5 minute read
Construction | Building our future
CASSIE TWEMLOW | Communications & Marketing Officer
Students entering their Senior Years have the option to chose from various ATAR and/or VET subjects if pursuing the mainstream academic courses. One VET subject offered here at St Peters is Construction. Not only do students learn the basics about the construction industry, they get hands-on experience using tools and acquiring skills they wouldn't otherwise learn in a classroom.
Being part of the St Peters vocational education and training (VET) subject list for the last 24 years, Construction is offered to students in Years 11 and 12 who may seek a more hands-on career.
Design & Technology Teacher, Mr Scott McCarthy, has been teaching Construction at St Peters intermittently over the last 17 years. “It’s aimed at being a general introductory course to construction,” Scott explained when I spoke to him in April.
“There are 11 competencies— eight core and three elective subjects —and it’s aimed at the carpentry side of the industry, with some welding and concreting,” he clarifies.
The course aims to develop competencies relevant to construction industry practices including introducing students to basic industry knowledge and skills applicable to the three sectors within the Building and Construction Industry (residential, commercial and civil).
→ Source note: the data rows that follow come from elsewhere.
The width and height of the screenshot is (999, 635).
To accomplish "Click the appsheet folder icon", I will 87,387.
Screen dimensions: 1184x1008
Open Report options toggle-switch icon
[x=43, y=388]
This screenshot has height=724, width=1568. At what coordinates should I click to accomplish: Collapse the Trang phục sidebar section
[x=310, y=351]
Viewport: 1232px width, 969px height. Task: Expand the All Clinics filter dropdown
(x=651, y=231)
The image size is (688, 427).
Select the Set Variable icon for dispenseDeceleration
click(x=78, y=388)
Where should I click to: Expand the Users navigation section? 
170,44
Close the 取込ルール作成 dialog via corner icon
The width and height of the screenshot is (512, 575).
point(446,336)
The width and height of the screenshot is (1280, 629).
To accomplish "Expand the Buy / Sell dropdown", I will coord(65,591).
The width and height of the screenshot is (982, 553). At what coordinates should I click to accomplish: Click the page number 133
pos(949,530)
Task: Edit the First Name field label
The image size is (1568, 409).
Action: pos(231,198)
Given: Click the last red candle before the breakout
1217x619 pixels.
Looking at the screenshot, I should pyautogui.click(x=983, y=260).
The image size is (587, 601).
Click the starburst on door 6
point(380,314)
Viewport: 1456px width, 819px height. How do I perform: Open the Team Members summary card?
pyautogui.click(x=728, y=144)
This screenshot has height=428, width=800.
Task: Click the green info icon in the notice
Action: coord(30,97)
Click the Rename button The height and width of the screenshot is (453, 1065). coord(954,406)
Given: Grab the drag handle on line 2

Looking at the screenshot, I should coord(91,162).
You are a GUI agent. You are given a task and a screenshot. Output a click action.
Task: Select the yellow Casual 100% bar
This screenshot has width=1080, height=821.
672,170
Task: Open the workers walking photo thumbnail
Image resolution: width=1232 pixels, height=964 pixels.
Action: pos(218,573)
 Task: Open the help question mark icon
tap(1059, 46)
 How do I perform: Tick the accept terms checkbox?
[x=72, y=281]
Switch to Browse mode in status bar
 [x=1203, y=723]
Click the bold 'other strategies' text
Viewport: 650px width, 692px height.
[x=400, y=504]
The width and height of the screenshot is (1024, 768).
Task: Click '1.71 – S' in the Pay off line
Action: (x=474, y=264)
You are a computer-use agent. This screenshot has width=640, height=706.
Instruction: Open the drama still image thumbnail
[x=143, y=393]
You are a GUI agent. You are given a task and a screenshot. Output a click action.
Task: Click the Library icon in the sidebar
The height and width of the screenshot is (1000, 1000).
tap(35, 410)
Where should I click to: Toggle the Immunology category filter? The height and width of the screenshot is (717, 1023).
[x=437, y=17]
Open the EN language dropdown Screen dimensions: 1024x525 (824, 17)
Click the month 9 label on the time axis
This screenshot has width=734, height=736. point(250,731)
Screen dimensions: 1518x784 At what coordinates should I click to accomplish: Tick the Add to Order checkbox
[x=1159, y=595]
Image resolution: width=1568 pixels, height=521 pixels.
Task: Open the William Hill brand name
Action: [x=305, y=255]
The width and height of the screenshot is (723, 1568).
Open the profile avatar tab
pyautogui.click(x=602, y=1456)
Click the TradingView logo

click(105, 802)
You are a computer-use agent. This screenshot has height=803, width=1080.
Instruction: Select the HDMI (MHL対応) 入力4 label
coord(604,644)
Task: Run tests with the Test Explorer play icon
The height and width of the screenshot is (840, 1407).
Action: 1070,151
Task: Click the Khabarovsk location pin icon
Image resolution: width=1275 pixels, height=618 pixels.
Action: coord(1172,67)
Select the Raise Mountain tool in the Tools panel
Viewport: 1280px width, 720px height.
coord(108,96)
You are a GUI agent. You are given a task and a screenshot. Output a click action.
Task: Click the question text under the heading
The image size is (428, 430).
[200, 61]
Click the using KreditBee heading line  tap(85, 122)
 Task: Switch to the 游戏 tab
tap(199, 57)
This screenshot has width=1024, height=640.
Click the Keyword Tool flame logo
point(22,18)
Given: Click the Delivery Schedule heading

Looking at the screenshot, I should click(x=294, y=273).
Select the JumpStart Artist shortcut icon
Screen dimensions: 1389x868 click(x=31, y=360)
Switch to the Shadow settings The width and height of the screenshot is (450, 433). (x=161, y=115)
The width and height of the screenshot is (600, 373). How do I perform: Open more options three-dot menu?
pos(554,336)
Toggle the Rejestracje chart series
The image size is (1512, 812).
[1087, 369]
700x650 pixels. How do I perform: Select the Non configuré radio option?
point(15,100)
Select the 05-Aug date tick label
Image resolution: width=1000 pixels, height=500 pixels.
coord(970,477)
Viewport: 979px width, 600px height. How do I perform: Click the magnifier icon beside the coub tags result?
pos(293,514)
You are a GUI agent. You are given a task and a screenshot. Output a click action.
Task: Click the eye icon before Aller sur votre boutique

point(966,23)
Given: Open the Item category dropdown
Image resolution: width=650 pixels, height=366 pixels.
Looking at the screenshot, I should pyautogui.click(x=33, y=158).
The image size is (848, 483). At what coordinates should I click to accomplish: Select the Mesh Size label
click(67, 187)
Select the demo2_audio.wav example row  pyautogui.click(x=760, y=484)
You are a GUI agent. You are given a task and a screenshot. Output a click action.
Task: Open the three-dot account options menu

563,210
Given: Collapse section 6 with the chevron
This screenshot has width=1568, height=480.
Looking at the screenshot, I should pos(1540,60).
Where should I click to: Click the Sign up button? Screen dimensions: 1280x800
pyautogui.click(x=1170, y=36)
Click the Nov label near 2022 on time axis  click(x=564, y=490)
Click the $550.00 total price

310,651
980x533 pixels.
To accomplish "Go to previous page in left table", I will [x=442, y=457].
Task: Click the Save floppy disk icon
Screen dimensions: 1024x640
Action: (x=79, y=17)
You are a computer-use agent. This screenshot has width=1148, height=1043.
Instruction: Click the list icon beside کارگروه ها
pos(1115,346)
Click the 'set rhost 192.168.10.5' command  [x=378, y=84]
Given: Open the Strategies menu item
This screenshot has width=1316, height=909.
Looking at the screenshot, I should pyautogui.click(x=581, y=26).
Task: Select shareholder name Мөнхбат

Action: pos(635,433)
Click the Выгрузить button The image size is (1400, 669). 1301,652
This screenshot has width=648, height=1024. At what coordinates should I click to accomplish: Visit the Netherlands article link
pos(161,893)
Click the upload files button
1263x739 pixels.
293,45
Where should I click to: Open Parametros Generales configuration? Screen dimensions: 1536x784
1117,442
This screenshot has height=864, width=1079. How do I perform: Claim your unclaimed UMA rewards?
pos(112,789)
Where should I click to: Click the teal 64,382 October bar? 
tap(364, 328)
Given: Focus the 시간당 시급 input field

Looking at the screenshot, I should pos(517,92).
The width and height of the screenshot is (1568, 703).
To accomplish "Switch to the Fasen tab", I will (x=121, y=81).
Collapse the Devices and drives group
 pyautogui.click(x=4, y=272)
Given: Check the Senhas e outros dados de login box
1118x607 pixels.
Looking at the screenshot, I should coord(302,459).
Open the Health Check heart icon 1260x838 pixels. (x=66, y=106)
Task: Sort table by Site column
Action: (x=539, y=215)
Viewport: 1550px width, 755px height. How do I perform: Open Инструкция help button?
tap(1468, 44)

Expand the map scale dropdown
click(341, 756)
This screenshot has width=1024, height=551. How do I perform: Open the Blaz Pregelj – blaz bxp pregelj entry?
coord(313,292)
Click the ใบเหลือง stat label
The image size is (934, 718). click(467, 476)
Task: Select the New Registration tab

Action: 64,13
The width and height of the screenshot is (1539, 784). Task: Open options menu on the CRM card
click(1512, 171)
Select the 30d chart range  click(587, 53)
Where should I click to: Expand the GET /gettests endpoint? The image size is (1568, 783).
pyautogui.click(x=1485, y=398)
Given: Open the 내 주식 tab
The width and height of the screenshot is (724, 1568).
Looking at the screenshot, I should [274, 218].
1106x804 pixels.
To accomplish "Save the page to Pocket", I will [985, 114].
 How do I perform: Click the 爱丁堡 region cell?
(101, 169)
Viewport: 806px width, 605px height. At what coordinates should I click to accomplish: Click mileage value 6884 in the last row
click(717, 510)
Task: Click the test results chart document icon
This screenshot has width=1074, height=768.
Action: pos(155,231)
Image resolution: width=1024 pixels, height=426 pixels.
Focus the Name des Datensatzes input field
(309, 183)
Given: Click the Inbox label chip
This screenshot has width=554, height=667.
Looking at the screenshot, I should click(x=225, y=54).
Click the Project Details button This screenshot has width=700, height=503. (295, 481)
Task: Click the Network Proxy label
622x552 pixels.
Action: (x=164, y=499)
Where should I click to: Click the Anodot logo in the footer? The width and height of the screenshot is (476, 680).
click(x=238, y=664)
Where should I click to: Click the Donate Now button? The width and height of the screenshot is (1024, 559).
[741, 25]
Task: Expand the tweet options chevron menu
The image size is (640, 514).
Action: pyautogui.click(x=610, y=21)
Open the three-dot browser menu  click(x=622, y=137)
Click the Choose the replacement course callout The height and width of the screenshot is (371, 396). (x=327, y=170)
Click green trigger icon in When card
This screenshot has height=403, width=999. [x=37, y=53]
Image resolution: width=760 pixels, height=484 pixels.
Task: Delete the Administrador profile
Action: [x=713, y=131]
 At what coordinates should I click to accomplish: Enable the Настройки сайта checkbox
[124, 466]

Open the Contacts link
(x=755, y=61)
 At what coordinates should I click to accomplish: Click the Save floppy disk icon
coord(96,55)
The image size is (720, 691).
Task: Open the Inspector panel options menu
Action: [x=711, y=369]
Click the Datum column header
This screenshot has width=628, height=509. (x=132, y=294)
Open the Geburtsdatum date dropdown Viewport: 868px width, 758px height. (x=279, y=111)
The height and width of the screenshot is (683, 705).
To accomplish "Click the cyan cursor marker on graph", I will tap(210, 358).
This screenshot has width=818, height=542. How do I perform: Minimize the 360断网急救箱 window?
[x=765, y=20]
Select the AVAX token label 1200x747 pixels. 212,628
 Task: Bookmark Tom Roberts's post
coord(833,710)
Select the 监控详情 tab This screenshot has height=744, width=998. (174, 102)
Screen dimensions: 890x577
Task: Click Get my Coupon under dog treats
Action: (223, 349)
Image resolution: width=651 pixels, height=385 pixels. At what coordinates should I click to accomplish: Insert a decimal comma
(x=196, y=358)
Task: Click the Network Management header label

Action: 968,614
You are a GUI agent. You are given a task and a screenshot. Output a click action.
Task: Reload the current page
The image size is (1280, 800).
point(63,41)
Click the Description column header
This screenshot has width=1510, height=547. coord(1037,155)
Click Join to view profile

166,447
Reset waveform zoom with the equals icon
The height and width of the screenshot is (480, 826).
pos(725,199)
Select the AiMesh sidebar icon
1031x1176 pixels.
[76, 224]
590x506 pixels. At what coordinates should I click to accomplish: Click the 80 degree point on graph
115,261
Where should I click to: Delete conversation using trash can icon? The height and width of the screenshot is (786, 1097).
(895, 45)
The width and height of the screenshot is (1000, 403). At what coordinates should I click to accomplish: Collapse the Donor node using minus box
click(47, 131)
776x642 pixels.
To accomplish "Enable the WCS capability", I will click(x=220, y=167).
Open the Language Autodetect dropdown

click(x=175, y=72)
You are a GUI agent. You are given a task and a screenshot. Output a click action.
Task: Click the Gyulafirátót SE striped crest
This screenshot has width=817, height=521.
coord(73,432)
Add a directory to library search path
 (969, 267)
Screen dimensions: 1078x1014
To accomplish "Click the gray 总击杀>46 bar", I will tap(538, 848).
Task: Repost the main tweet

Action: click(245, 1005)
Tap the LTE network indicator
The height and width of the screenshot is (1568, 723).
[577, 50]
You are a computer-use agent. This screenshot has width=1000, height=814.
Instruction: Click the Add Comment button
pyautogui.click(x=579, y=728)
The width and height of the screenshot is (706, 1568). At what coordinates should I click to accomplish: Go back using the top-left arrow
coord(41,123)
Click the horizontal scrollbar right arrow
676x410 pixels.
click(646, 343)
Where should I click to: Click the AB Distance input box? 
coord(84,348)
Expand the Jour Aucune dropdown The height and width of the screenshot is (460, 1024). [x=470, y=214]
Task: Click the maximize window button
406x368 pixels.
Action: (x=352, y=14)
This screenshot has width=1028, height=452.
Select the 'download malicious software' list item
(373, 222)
Most students elect Construction in conjunction with their other five ATAR subjects or as an alternative-type subject to balance their subject load.
Scott explained that St Peters gets both ATAR ineligible and eligible students, the latter of whom, “enjoy the freedom of a practical based course that is not as academically draining on their time,” as mainstream ATAR courses can be.
The class sizes are on the smaller size – averaging 14 students in each Construction class – so students are offered more one-onone experience.
“It’s also to do with the nature of the subject,” Scott told me. Because students are regularly using machinery and tools “there needs to be less students for health and safety reasons as well.”
As part of the two-year VET course, students gain a Certificate I in Construction qualification which ‘provides an introduction to the construction industry, its culture, Working in a team occupations, job and showing roles and workplace initiative are what expectations’ (www. training.gov.au).
The course is built around a basic construction project looking for someone where students with employability cover essential work skills and is keen." health and safety requirements, the industrial and work organisation structure, communication skills, work planning, and basic use of tools and materials.
One project students work on is a child’s cubby-house. Classmates team up to see through the woodworking project from conception to completion, measuring and constructing the 4m2 weather-proof cubby.
This element of “working in a team and showing initiative are what I really push on the kids because if they follow through and want to become apprentices, employers are looking for someone with employability skills and is keen,” said Scott.

However, Scott also says that in the last few years school-leavers are less inclined to take up an apprenticeship because they don’t like the thought of starting at the bottom.
It’s unfortunate but, “they don’t want to earn the money that first and second year apprentices earn. But, if they can stick out the four years, there are so many opportunities opening up [in the sector] that mean you can go anywhere once you have your certificate.”
By ‘anywhere’ Scott isn’t joking. “My cousin works in the mines—he's a plumber by trade—but now he’s got a business purifying water and putting in sewage plants for the defence force and mines,” Scott illustrated. Overseas, into the mines, defence force, big business or sole-trader - there is no limit to what you can do once you are qualified.
But if the ‘four years for the rest of your life’ isn’t enough incentive, students can at least leave the Construction course at school with some basic skills and a ‘white card’.
“One of the Units of Competency to complete is ‘Prepare to work safely in the construction industry’. Once achieved, students are issued with a general construction induction training card (previously called a white card) so that you can enter a job site,” says Scott. This is a nationally recognised qualification that all engineers, architects and tradesmen are required to have to enter a building site prior to site induction.

2021 Seniors in Mr Scott MCarthy's Construction class working on their cubby-houses.
And even if you’re not sure what you want to do when you leave school, or have more lofty ambitions, Scott has feedback from other sources.
“The Project Manager on the Cross River Rail said to me last term that often their best engineers on the project have done a trade first, then an engineering degree.”
The skills on the Construction course are largely acquired through a variety of practical design projects completed in class. However, Scott explains that soft skills like “problem solving, communication, teamwork and being able to work with a broad range of people,” are key to being successful within the industry.